Global bonds have proved to be an attractive mode of investment for investors, due to guaranteed payments in the form of interest and yield on maturity and options for tradability, liquidity and conversion into equity. These instruments may carry an option for the investor to convert the bonds into the equity of the issuer company or may be plain non-convertible bonds earning periodic interest till redemption and redeemed with or without a premium on maturity. Whether convertible or not, during their currency, global bonds create a debt obligation on the issuer company and are therefore essentially debt instruments. The bonds are issued in global form under an offering memorandum or introductory document containing details of the terms of the offering. Further, the issuer executes a Trust Deed to appoint a suitable trustee to represent the bond holders and act on their behalf and for their benefit, similar to the appointment of a debenture trustee for the benefit of debenture holders in a company.
It is common to find in the terms of offering of such bonds that the bonds shall forthwith become due and repayable upon the occurrence of an event of default under the bonds. Further the terms would also authorise the trustee to institute such proceedings against the Issuer as it may think fit to enforce the terms of the Trust Deed and the bonds upon the occurrence of a default.
The Indian Companies Act, 1956 (‘Companies Act’), does not per se recognise, these instruments as a separate class of security. However, Section 2(12) of the Companies Act defines the term ‘debentures’ as including ‘debenture stock’, bonds and other securities of a company, whether constituting a charge on the assets of the company or not. The term ‘securities’ is defined under the Securities Contracts (Regulations) Act, 1956 (‘SCRA’), to include shares, scrips, stocks, bonds, debentures, debenture stock or other marketable security of a like nature in or of any incorporated company or other body corporate.
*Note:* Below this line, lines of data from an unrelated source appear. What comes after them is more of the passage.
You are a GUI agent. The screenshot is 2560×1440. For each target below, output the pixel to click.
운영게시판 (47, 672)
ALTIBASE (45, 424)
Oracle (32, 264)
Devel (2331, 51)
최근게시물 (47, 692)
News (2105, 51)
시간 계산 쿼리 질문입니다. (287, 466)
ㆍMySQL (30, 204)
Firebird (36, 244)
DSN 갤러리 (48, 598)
In the case of R.D Goyal and another v Reliance Industries Ltd. [(2003)1 SCC 81], the Supreme Court, while considering the meaning of debentures, observed that,
‘Debentures, as ordinarily understood, in our considered view, would not come within the purview of definition of goods as it is simply an instrument of acknowledgement of debt by the company whereby it undertakes to pay the amount covered by it and till then it undertakes further to pay interest thereon to the debenture-holders.’
Palmer on Company Law has observed in paragraph 44.02, 24th edn., that in modern commercial usage, a debenture denotes an instrument issued by the company normally but not necessarily called on the face of it a debenture, and providing for the payment of a specified sum at a fixed rate with interest thereon.
The High Court of Bombay held in Laxman Bharmaji v Emperor [AIR 1946 Bom. 18] that in determining whether an instrument is a debenture or not, the court must look at the substance of the instrument itself, and without the assistance of any precise legal definition, form the best opinion it can whether the instrument is a debenture or not.